Now the soldiers and their aeroplanes were brave. Kilinochchi had fallen and the main body of the northern people had retreated to the coast and the Supreme Leader they heard was making a stand somewhere around the Nandikadal lagoon near Vellamulli Vaikal.
“He is planning to bring them into a trap and kill them,” says the Sergeant. “He knows what he is doing, like a tiger, he waits.”
Others nod, Selva, too, but they all think a little different.
It was the same when Yoga went away to fight for a separate homeland. They thought they were winning. But Yoga wasn’t, that’s what they came and told Lechchimi, that her son had become a hero.
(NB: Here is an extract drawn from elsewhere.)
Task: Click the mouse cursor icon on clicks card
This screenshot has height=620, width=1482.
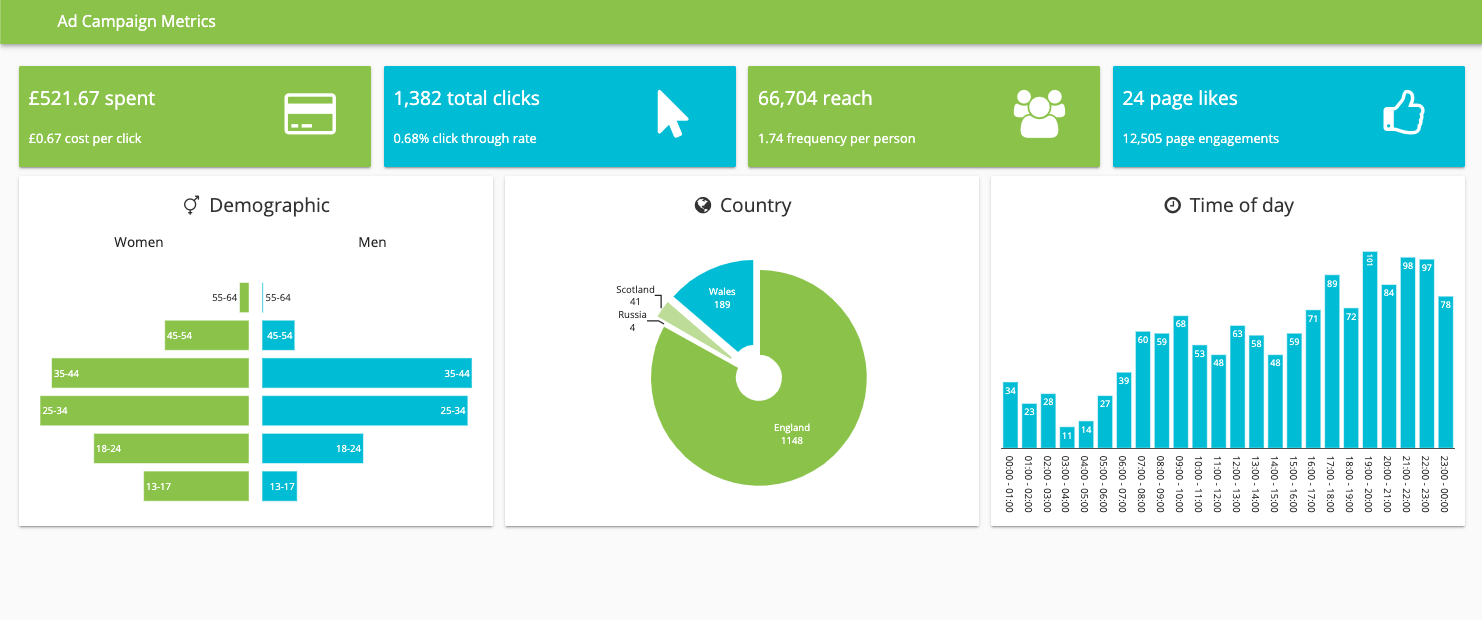Action: click(x=672, y=114)
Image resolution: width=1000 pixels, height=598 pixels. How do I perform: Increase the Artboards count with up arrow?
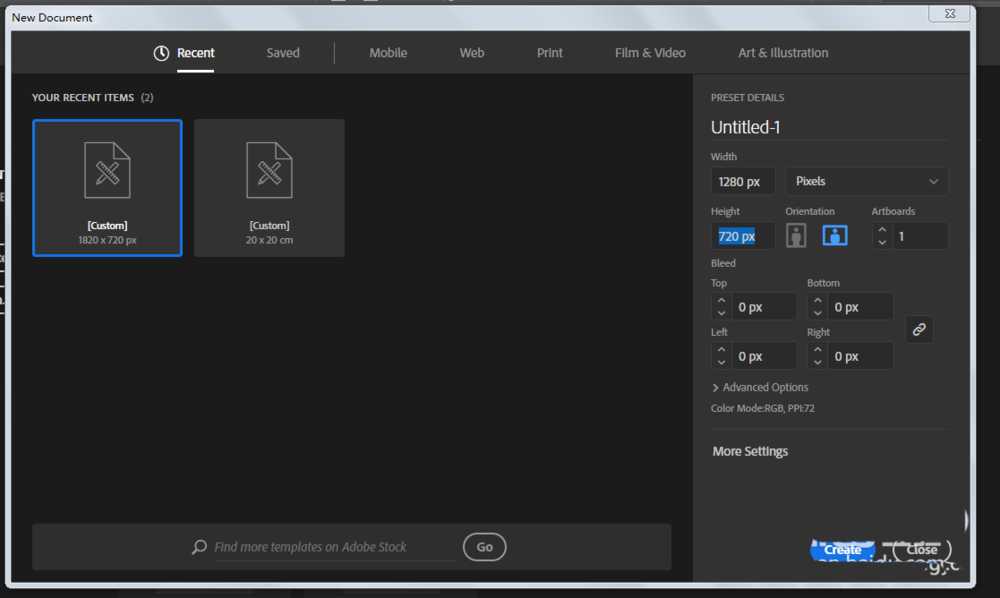[x=882, y=230]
That was then, it all changed in a few months. Too many got injured and too many died, from both sides. The soil that gave life to the chilli plants got soaked in blood and the Palmyra tree watched it all, a solitary witness. The dead were no more paraded as heroes in the northern towns and displayed on posters for everyone to see. There was no time for that. Mothers hardly knew what happened to their sons or wives where their husbands were fighting. Children prayed for fathers to return. The battle went on, the dying continued.
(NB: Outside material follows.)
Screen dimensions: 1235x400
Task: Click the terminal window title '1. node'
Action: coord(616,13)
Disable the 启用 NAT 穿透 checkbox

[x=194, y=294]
They were now coming from all sides and there wasn’t a day that Selva did not hear the jets screaming above or the murderous “dug dug” noise of helicopters that moved like monsters and spat fire at anything that moved.
The news that used to be of victories wasn’t coming anymore; the news must be bad, that they all knew.
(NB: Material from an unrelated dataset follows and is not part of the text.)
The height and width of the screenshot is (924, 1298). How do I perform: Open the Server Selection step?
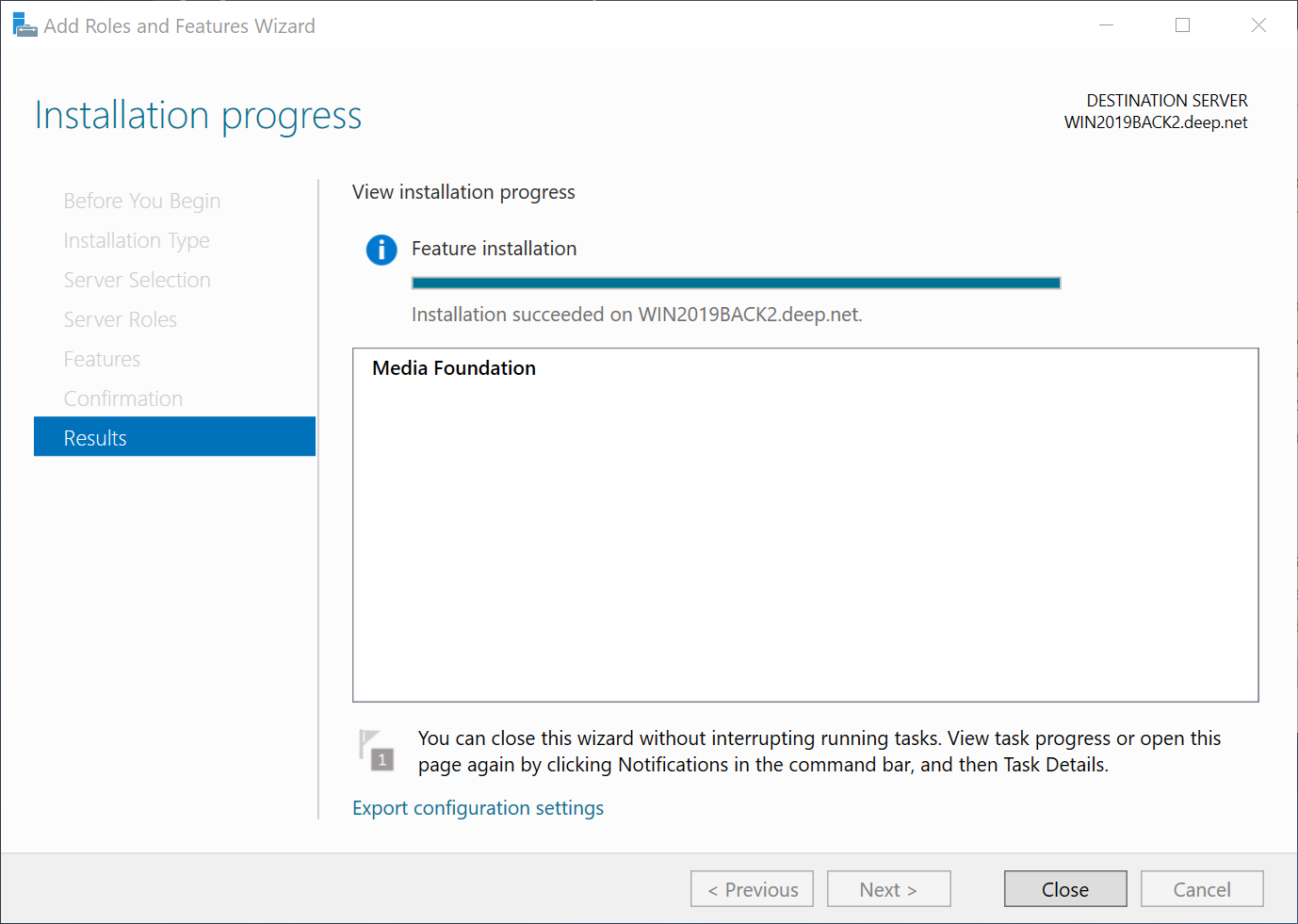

The sergeant led and they moved in a spread line, thinly scattered, ramshackle in total, carrying heavy guns starved of ammunition, stomachs heaving in hunger, eyes peeling the horizon to spot danger.
He heard the distant “dug dug” noise. Somewhere the choppers were searching for someone to spit fire at.
Selva scanned the sky, trying to spot the monster while running for scant cover in the scrub bush.
That’s when the machine guns started.
He saw them fall before he fell, the sergeant first and then some others, then him.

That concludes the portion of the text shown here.